The bigger problem here is that infinity doesn't handle this error gracefully.
* Host localhost:50574 was resolved.
* IPv6: ::1
* IPv4: 127.0.0.1
* Trying [::1]:50574...
* Connected to localhost (::1) port 50574
> POST /v1/embeddings HTTP/1.1
> Host: localhost:50574
> User-Agent: curl/8.7.1
> Accept: */*
> Authorization: Bearer doesnt-matter
> Content-Type: application/json
> Content-Length: 204
>
* upload completely sent off: 204 bytes
We never get a reply... It just eventually times out. All future requests to the /v1/embeddings endpoint also fail from that point on until we kill & replace the pod. The /health and /metrics endpoints keep returning 200s
KubeAI assumed the pod was healthy b/c of the 200's and spread traffic around to all infinity instances. And this becomes like a slow motion DoS (once each pod has encountered the bad input data once, no more CLIP embeddings--of text or images).
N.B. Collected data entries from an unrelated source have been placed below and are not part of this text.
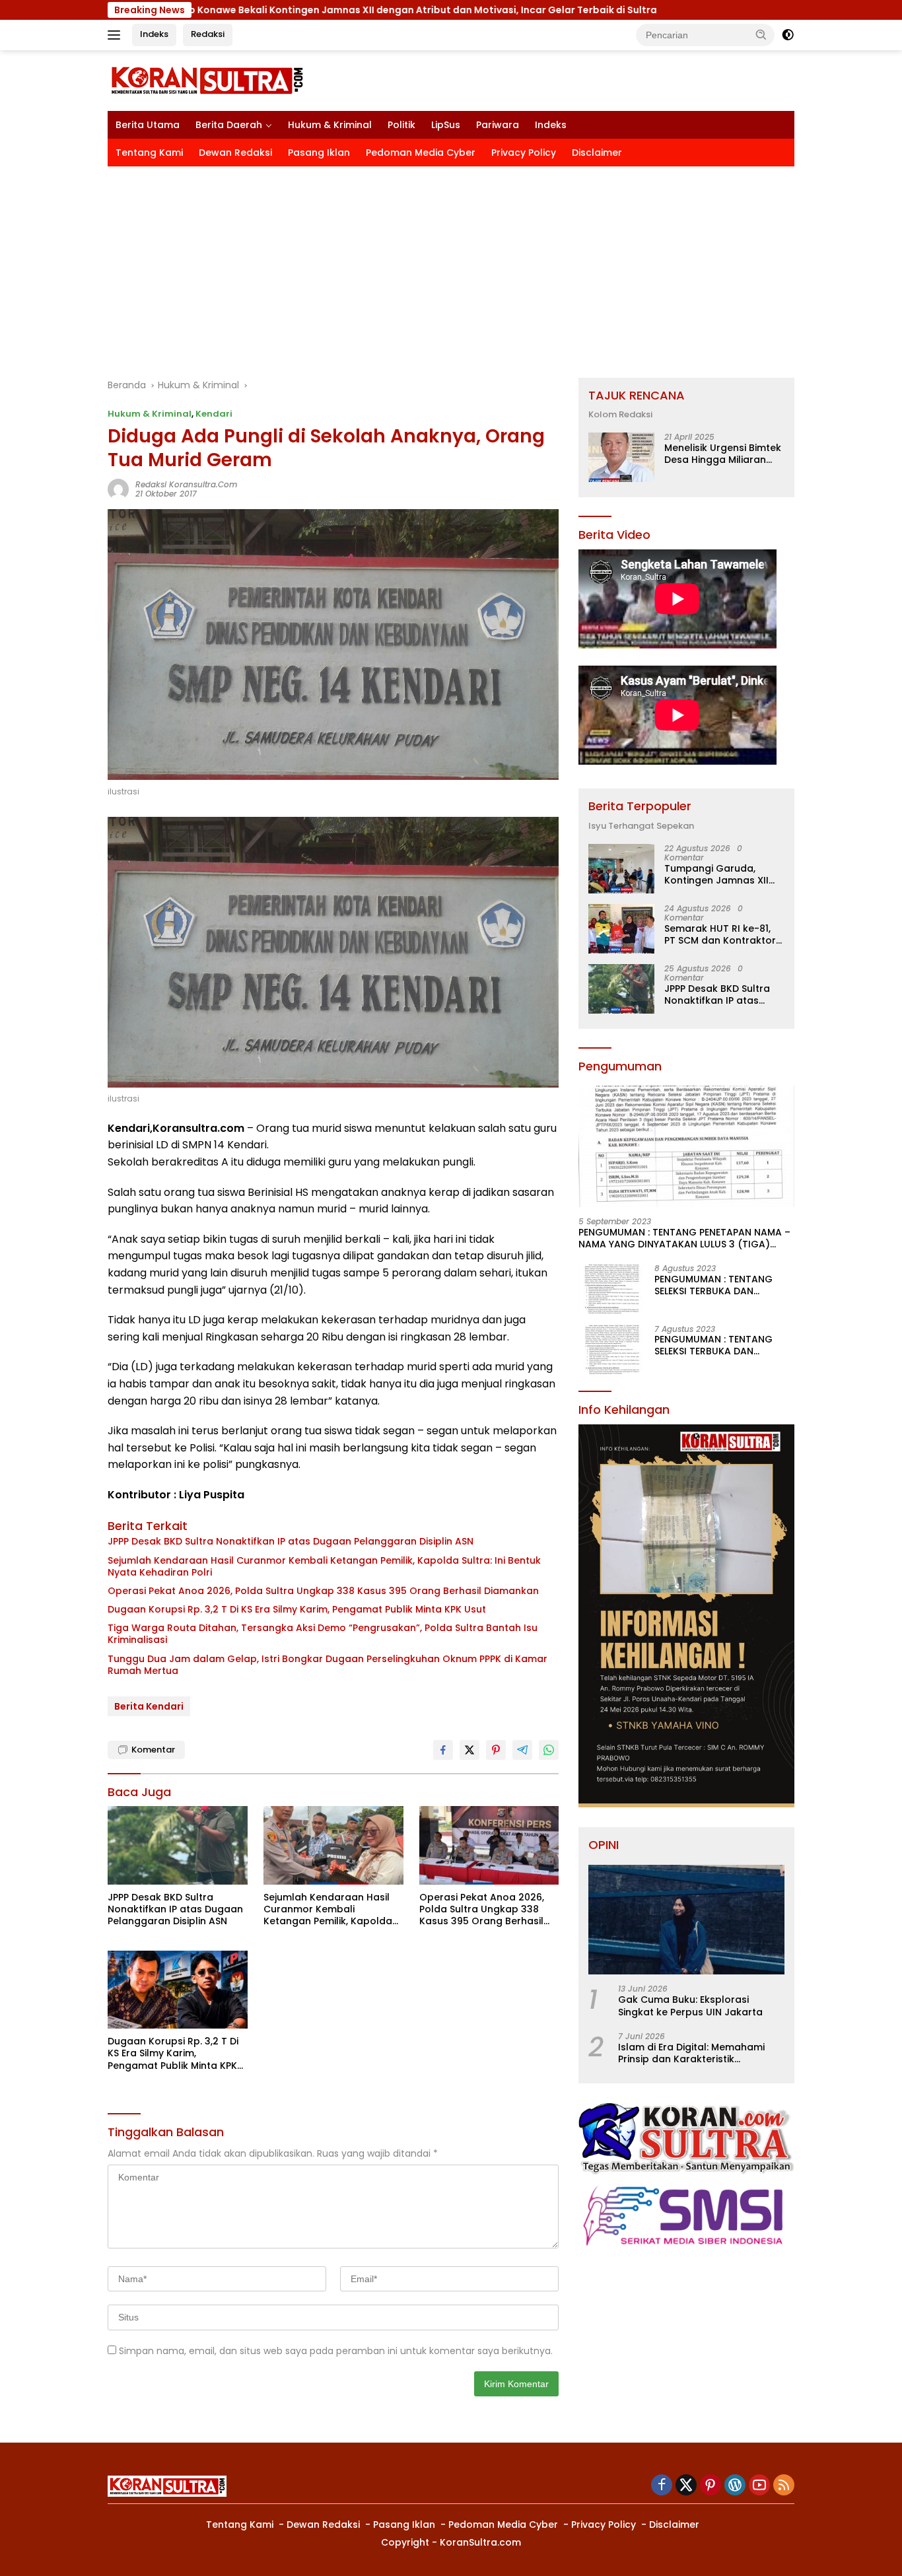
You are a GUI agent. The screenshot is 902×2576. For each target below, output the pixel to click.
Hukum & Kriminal (330, 124)
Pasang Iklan (319, 152)
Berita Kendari (149, 1706)
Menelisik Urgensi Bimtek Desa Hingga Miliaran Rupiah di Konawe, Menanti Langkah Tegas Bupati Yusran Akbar (722, 454)
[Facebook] (661, 2485)
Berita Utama (148, 124)
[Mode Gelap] (787, 35)
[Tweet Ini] (469, 1750)
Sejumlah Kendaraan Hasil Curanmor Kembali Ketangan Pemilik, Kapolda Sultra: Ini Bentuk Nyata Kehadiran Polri (324, 1566)
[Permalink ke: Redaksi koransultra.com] (118, 488)
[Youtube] (759, 2485)
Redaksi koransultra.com (186, 484)
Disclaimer (597, 152)
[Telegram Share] (522, 1750)
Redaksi (208, 34)
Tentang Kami (149, 152)
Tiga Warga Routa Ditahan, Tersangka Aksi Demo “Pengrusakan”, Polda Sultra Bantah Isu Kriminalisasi (323, 1634)
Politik (401, 124)
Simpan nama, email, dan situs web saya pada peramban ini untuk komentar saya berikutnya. (336, 2350)
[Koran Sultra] (207, 80)
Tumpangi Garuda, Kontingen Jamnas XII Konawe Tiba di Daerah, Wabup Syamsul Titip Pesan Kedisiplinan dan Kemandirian (721, 874)
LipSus (445, 124)
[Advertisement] (451, 265)
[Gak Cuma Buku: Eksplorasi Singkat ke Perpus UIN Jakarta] (686, 1920)
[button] (761, 34)
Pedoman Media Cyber (420, 152)
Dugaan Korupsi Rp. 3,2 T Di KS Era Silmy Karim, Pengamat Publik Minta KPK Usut (297, 1609)
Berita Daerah (228, 124)
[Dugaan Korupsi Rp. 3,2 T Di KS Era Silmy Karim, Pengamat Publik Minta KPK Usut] (178, 1990)
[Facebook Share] (443, 1750)
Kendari (213, 413)
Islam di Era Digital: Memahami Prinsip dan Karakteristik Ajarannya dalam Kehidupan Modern (691, 2053)
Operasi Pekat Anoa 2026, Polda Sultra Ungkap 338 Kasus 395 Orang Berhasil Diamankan (323, 1591)
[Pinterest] (710, 2485)
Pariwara (497, 124)
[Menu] (116, 35)
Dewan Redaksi (235, 152)
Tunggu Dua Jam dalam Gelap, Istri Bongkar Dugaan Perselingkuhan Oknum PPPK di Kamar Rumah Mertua (327, 1665)
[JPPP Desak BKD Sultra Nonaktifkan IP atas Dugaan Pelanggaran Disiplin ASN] (178, 1845)
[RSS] (783, 2485)
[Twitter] (686, 2485)
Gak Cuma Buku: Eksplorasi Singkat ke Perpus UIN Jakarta (690, 2005)
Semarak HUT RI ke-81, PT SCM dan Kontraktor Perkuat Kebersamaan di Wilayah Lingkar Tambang (724, 934)
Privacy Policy (523, 152)
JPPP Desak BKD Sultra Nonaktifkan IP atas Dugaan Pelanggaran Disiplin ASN (290, 1541)
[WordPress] (735, 2485)
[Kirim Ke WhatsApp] (549, 1750)
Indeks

❯ curl -vv http://localhost:50574/v1/embeddings \
--http1.1 -H "Authorization: Bearer doesnt-matter" \
-H "Content-Type: application/json" \
-d '{
"input": "hi",
"model": "repro",
"modality": "text"
}'
* Host localhost:50574 was resolved.
* IPv6: ::1
* IPv4: 127.0.0.1
* Trying [::1]:50574...
* Connected to localhost (::1) port 50574
> POST /v1/embeddings HTTP/1.1
> Host: localhost:50574
> User-Agent: curl/8.7.1
> Accept: */*
> Authorization: Bearer doesnt-matter
> Content-Type: application/json
> Content-Length: 90
>
* upload completely sent off: 90 bytes
Which version of infinity are you using? Never releases have validation to not allow 1x1 images.
Just checked, the current check is only applied to images provided via URL. The linked PR applies the check to all methods. With the check, the server returns a "Bad Request" for images smaller than 3x3 which also applies to the example provided. This will circumvent the problem described.
Thanks!. Just want to make sure this didn't get lost above:
This unhandled exception broke the /v1/embeddings call that triggered it (never got a response) and prevented all future executions of that endpoint from working at all. Maybe missing a with block or try/finally on a queue slot or something?
Image is: michaelf34/infinity:0.0.76
I added additional changes in this branch: #614
@scottt732 Could you give this branch a spin and report back if it solves your issue?
I think @scottt732 was not on the most recent branch. This issue should be fixed long time ago.